HSR is supposed to compete with air travel between the three cities. It needs to be fast or else it won't succeed. Stopping at Peterborough does slightly work against this goal but only at the cost of a simple station stop. Kingston introduces a station stop AND a diversion, making the trip no longer competitive against air, defeating the entire purpose.
If the angle from which you are looking at this is that there is a fixed budget for ALTO, then any dollar spend on “diverting” at least some trains via Peterborough is one which can’t be spend on minimizing the end-to-end travel time.

However, if you assume that there is a fixed budget for ALTO and reviving passenger rail service to Peterborough, then every dollar spent on extending GO to Peterborough can’t be spent on ALTO. And when looking at both priorities combined, the incremental capital and operating cost of diverting ALTO via Peterborough is a small fraction (as in: maybe one of magnitude lower?) of what a new 100 km long GO corridor through virtually uninhabited land (great for construction and for operating ontercity trains, very bad for operating commuter trains) would incur…
 
I am fully expecting a GO line between Union and Peterborough. The good thing is, it could be a 2WAD from the start and allow people to go to Peterborough to get to Union faster.That is a side benefit of having HSR there.
 
Query, why does it have to be only 2 tracks? how much more expensive would it be to do like 4 tracks? do express and local service then?
 
Query, why does it have to be only 2 tracks? how much more expensive would it be to do like 4 tracks? do express and local service then?
In an ideal world, that would be wonderful. Actually, 5tracksso that freight could operate along it too. The issue becomes cost.

For the Lakeshore Sub, it would need 6trackswith the amount of traffic. Could it fit 6 tracks?
 
I just think everyone deserves HSR. Why not build one corridor to hit Peterborough Ottawa Montreal, Quebec City. And another brockville. Kingston, Belleville, Quebec City.

It would also be great if we could have one last stop to Halifax that way we don’t need to buy sleeper car rides at $755 a person.

The train service combined with the low ticket prices of a GO train cost ticket to Ottawa to help create housing affordability will encourage everyone to use rails. Then we can replace the freight lines with transport trucks on the 401 because it won’t be used as much now that we’re all rail fans.

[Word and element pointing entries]

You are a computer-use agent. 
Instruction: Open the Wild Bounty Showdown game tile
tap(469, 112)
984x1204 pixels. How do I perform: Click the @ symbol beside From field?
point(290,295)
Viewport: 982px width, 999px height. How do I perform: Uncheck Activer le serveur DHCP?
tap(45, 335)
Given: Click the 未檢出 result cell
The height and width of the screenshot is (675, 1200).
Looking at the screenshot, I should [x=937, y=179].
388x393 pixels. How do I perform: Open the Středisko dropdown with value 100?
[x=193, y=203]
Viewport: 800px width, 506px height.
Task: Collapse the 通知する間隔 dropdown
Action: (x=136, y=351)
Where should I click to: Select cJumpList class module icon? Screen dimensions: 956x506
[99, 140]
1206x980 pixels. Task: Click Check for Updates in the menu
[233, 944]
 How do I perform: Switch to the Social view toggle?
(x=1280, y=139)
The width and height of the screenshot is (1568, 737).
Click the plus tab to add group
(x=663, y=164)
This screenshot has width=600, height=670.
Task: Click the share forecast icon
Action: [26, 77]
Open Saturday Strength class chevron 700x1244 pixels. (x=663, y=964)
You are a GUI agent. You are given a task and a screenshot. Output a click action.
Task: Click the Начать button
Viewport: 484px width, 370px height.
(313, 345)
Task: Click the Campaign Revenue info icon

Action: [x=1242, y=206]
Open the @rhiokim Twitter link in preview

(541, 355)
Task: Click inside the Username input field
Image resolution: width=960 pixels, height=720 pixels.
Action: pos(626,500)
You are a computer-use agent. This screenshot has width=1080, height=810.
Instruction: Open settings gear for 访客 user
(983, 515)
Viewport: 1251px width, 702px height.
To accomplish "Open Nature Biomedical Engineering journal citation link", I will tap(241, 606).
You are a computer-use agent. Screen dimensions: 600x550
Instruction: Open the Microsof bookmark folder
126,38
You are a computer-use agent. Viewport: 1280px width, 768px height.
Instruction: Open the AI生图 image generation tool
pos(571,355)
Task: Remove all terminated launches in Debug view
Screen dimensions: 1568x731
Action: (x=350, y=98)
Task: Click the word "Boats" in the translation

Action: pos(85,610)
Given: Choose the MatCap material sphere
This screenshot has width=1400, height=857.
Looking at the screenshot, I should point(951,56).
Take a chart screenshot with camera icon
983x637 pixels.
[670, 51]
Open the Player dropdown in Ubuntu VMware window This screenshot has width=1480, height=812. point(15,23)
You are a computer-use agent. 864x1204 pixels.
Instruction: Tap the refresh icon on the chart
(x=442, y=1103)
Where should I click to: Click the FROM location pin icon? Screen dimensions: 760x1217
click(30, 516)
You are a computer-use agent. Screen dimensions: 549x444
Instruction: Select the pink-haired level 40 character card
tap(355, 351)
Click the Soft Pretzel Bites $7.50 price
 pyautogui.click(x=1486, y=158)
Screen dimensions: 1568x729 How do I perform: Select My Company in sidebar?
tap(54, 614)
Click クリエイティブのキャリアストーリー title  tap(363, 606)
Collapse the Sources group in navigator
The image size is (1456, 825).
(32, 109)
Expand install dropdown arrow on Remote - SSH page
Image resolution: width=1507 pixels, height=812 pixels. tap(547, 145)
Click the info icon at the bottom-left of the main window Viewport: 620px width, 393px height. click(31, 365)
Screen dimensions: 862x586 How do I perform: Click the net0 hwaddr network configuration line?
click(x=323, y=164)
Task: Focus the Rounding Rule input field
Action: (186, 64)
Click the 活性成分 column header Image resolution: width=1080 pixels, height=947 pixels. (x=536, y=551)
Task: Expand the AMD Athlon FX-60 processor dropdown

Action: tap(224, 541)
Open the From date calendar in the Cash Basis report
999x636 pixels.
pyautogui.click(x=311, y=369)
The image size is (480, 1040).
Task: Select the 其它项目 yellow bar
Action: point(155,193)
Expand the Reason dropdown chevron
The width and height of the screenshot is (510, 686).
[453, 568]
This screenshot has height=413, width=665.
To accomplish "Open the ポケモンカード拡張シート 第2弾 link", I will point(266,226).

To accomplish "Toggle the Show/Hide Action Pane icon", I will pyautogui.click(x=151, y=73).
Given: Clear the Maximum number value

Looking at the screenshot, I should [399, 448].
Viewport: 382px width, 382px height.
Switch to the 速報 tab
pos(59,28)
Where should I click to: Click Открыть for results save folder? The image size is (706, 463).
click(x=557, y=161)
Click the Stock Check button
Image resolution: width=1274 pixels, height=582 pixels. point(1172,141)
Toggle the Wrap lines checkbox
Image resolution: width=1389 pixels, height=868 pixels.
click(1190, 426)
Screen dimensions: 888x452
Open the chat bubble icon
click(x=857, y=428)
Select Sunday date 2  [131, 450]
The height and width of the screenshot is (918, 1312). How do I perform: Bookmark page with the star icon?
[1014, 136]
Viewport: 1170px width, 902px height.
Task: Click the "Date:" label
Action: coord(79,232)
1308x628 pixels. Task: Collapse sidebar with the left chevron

* **Exercise details**:
Answer these questions about the high-speed rail discussion:
1. What is HSR supposed to compete with between the three cities?
2. How long is the new GO corridor that would run "through virtually uninhabited land"?
3. What price per person is given for sleeper car rides?
Answer from the high-speed rail discussion only.

* **Output**:
1. Air travel.
2. 100 km.
3. $755.